Life Update: The Things I'll Miss

ruth crilly family life

Angelica: started pre-school in September and has aged by around eight years in just three months. I've never seen anything like it. I dropped her off a fine-haired, slightly apprehensive baby, and now she comes back home with all the sass of a teenager after a party-fuelled gap year in Bali.

"Erm, Mummy, you haven't put my sparkle hair clip on straight! It's not right Mummy! MUMMY!"

It's funny; when babies are babies, you can't imagine them ever not being babies. People say "ooh, watch out, the time will fly!" or "it only seems like yesterday that my twenty year-old was in nappies!" and you dismiss them as the rantings of a halfwit. Yet there you are, three years down the line, still referring to them as your "baby" because it only seems like a week ago that they were drinking bedtime milk from a bottle and falling asleep with their head in their dinner.

I haven't even compiled my photo album of Angelica's newborn photos yet. Actually, I haven't even compiled our wedding album and we got married over ten years ago, so it's probably no surprise that the baby photos remain unsorted.

So, what with the time passing so very quickly, I have started to make a list of things about babies/toddlers that I don't want to forget about. Things that - if not written down - I will forget the moment they stop being babies/toddlers. I only have a few things on my list at the moment, but it's a work in progress. Do add your own thoughts in the comments section so that I can compile one big mega-list.

ruth crilly family life

Things I will completely forget about once I don't have tiny children:

  • the way the stair gate lets out an annoying clunk as I pull up the latch, and then the way I have to step over the bottom of the stair gate to get onto the stairs, all without tripping up and breaking my neck. Imagine just being able to walk, unhindered, up and down your own stairs!
  • the way that all of the plastic bowls in the dishwasher always have a pool of dirty water in them when the dishwasher has finished, which splashes all over your feet when you do the unloading. Plastic stuff harbours a huge amount of lukewarm, greyish dish water, apparently.
  • the skill involved in leaving a child's room completely silently - not even the tiniest floor creak or soft brush of sock on carpet. I'm like a bloody ninja, me! I can even pick up things with my feet to avoid having to bend, because if I bend my back might crack and even this diminutive noise might wake the baby. I'd actually be sad to lose this skill when I think about it. Maybe I'll train up for MI5 once they're a bit older. Or become a jewel thief, a la Catherine Zeta Jones in Entrapment.
  • the pure, unadulterated hatred you can feel for another adult when they dare to suggest that they might be more tired than you and/or have generally done more than you.
  • the pure, unadulterated love you can feel for another adult when they utter the sentence, you sleep in today, I'll take them downstairs to watch Octonauts." Never has a sexier sentence been said.
  • the fact that it takes longer for a kid's food to cool down than it does to cook it in the first place. 25 minutes to oven cook, eighteen thousand hours to cool down enough for the frantic, hangry child to spoon it into their mouth without scalding the bejeezus out of themselves.

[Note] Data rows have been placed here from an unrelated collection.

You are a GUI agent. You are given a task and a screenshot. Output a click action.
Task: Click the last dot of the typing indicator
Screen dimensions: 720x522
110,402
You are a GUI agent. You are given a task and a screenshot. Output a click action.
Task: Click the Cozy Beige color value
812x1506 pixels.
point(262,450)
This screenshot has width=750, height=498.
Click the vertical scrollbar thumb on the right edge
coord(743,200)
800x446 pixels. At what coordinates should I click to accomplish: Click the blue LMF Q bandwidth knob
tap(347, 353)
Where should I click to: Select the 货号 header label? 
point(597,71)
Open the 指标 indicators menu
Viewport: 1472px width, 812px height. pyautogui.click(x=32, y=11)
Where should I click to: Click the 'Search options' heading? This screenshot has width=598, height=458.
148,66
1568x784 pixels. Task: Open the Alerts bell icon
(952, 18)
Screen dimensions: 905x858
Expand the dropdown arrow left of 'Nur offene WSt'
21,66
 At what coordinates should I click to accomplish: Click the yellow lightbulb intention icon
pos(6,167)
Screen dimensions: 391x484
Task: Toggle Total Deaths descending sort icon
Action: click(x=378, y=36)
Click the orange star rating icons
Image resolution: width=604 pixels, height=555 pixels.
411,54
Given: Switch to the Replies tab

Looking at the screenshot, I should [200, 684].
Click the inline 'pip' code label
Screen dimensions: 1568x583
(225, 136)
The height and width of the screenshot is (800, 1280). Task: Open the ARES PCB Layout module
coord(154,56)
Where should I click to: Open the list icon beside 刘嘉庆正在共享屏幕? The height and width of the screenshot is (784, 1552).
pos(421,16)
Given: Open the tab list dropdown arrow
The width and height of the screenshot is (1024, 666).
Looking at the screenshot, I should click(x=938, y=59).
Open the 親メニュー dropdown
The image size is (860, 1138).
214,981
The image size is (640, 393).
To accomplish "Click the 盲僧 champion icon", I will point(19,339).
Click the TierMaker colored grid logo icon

Anything else? Of course, we have nappies, prams and those full-body bibs that absolutely stink after a week and are a pain in the arse to wash, we have sleepless nights and fraught relationships, friendships hanging by a thread and worries over childcare. But anything more obscure that you can think of, anything weird, add that to the comments too.

ruth crilly family life

We've all had coughs, colds and general malaise here so I'm not going to linger for long, but apart from the runny noses, rounds of Calpol and Nurofen (them) and Benylin Original (us) everything is fine. Ted is incredibly cute, won't let Dada out of his sight (can cry for a full hour when Daddy pops out somewhere) and is almost saying proper words - Penguin (guin-guin), Dinner (ninner) and Vroom (er... vroom). Work is manic, and I was going to write a big long piece about how work-life balance seems to be even harder the older the babies get, but quite honestly I think that if I analyse it for too long I'll end up losing my momentum and enthusiasm. I just need to get to Christmas and all will be fine - although I did say, the other day, "at least I can catch up on stuff over the Christmas break."

ruth crilly family life

I've been trying really hard this year to only work when I'm not with the children so that they don't see me distracted and typing away or whatever it is that I'm doing. Which is great, apart from the fact that the time away from the children doesn't quite give me enough time to get everything done.. I get the feeling that this problem and sense of guilt is never going to go away, though - and I really want to enjoy being with Angelica before she starts school next September.

The school thing was a shock - I thought she had another year to go after this one and then school, but no, we are on the home run and this time next year we'll no doubt be making a costume for her nativity play and feeling all affronted that she only got the part of the starfish/clam/reserve shepherd.

Does anyone else wish they could press pause?